How to add a extra values for the keys on dictionaries?

For the following variable

var dict2 = ["key1" : "value1", "key2" : [ "value1" , "value2" ]]

How to add a third value for the second key of the following dictionary?

Upvotes: 1

Views: 81

Answers (2)

Antonio
Antonio

Reputation: 72760

@AirspeedVelocity provides a working solution, but requiring a small change to the way the data is defined - but that is what I would do myself, if possible.

However if you have to stick with the original data format, you can use this code:

var dict2: [String : AnyObject] = ["key1" : "value1", "key2" : [ "value1" , "value2" ]]

var array = dict2["key2"] as? [String]
array?.append("value3")
dict2["key2"] = array

First we make explicit the dict2 type, a dictionary using strings as keys and AnyObject as values.

Next we extract the value for the key2 key, and attempt to cast to an array of strings - note that this returns an optional, so the type of array is [String]?

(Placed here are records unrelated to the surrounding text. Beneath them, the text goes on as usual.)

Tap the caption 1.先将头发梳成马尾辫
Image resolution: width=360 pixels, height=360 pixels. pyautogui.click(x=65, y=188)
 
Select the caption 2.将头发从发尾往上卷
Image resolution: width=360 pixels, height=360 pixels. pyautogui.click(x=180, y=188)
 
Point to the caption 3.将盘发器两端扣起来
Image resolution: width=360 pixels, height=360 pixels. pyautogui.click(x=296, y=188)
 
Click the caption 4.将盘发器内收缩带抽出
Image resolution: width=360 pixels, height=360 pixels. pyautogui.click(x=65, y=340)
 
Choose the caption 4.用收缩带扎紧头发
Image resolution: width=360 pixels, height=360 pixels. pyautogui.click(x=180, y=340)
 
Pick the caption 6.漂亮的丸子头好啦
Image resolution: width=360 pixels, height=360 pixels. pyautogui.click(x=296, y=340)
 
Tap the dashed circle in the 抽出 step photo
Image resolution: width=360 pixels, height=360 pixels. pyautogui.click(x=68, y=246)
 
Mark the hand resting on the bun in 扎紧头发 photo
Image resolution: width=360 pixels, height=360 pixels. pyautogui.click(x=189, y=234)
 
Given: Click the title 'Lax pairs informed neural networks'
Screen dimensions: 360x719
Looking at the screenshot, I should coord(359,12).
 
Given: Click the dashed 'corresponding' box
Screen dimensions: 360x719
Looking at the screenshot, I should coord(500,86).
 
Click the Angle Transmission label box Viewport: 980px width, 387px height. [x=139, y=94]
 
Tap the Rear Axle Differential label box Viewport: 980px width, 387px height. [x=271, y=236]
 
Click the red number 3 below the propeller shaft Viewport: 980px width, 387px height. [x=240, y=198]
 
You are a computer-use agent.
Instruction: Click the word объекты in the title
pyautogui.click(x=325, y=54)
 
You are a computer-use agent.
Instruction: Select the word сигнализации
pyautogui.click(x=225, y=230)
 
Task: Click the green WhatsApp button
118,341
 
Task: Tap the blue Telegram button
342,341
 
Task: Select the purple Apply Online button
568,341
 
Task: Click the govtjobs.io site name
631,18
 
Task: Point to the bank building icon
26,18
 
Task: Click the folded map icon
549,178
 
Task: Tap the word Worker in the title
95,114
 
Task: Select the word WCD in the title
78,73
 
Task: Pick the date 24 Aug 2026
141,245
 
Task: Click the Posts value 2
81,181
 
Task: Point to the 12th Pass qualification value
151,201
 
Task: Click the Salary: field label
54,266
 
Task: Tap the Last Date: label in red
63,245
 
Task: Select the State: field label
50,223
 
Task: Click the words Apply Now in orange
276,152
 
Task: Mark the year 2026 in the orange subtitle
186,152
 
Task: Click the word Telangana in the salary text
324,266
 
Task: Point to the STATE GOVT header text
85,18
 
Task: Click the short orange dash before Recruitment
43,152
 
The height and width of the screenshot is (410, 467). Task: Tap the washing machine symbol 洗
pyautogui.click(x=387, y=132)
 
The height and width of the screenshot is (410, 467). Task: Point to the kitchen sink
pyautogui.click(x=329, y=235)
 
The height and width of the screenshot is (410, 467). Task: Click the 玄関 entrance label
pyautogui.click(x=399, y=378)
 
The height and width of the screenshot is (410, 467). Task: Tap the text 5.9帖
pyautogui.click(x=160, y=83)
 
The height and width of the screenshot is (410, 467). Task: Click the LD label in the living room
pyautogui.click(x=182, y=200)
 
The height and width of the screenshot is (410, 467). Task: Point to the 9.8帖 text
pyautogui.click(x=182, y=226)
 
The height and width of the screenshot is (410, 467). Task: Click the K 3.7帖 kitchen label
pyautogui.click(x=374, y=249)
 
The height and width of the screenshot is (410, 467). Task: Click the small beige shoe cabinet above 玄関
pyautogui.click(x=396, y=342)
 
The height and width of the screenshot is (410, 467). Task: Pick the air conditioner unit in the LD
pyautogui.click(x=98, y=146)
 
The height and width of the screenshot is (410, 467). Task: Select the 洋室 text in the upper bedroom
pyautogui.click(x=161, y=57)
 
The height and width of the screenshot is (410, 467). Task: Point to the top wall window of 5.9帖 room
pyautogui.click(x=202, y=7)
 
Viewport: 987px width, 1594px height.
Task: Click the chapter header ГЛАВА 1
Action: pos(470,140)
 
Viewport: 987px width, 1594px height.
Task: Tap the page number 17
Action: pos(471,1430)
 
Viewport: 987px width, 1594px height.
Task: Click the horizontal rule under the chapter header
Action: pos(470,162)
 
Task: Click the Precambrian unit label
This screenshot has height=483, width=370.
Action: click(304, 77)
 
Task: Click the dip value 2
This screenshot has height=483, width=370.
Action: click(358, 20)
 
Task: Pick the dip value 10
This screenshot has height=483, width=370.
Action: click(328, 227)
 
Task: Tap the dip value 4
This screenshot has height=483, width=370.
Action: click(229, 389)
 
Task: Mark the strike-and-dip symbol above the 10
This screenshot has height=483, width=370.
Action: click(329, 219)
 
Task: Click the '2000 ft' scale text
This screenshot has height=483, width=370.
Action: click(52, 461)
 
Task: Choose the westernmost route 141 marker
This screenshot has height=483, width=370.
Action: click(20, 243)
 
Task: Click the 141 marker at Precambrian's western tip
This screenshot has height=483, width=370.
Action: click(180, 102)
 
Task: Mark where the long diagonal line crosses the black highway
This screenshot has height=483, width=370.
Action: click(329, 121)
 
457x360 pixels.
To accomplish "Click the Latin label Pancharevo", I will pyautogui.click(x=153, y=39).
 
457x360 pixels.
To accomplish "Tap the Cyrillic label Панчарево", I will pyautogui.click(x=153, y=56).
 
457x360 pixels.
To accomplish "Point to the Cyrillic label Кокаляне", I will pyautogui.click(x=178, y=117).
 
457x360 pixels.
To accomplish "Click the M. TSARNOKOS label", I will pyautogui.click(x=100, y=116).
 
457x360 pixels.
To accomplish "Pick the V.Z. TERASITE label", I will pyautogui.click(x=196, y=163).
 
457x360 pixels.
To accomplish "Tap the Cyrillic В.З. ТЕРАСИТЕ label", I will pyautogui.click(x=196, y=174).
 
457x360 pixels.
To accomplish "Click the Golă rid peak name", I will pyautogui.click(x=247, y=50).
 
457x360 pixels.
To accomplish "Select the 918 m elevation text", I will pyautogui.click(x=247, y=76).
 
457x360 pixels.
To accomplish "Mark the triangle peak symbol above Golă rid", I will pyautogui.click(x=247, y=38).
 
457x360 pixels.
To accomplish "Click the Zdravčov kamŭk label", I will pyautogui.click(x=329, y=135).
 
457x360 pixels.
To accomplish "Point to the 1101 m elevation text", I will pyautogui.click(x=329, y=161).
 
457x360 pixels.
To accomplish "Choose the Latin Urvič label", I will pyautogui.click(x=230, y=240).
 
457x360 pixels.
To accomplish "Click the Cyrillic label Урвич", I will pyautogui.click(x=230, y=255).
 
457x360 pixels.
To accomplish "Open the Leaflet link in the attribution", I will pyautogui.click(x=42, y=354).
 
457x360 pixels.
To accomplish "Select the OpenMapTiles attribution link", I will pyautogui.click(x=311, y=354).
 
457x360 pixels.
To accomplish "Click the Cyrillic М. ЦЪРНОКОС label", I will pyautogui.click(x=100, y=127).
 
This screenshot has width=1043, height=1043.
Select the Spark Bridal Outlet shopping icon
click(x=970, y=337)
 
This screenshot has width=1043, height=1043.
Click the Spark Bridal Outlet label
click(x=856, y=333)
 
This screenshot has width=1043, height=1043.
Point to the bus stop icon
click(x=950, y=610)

In the next line we add a new element to the array - note that if array is nil, the optional chaining expression evaluates to nil, and nothing happens

In the last line, we set the new array value back to the corresponding key - this step is required because the array is a value type, so when we extract it from the dictionary, we actually get a copy of it - so any update made on it won't be applied to the original array.

Upvotes: 2

Airspeed Velocity
Airspeed Velocity

Reputation: 40963

If I can reformulate your dict2 declaration slightly:

var dict2 = ["key1" : ["value1"], "key2" : [ "value1" , "value2" ]]

then you can append an extra item to key2 like this:

dict2["key2"]?.append("value3")

However, you will probably need to be careful to check that key2 was already present. Otherwise, the above statement will do nothing. In which case you can write:

if dict2["key2"]?.append("value3") == nil {
    dict2["key2"] = ["value3"]
}

Why did I change the original declaration? With the version I gave, dict2 will be of type [String:[String]]. But with your version, what Swift is doing is declaring a much more loosely typed [String:NSObject]. This compiles, but behaves very differently (contents will have reference not value semantics, you will have to do type checks and casts frequently etc), and is probably best avoided.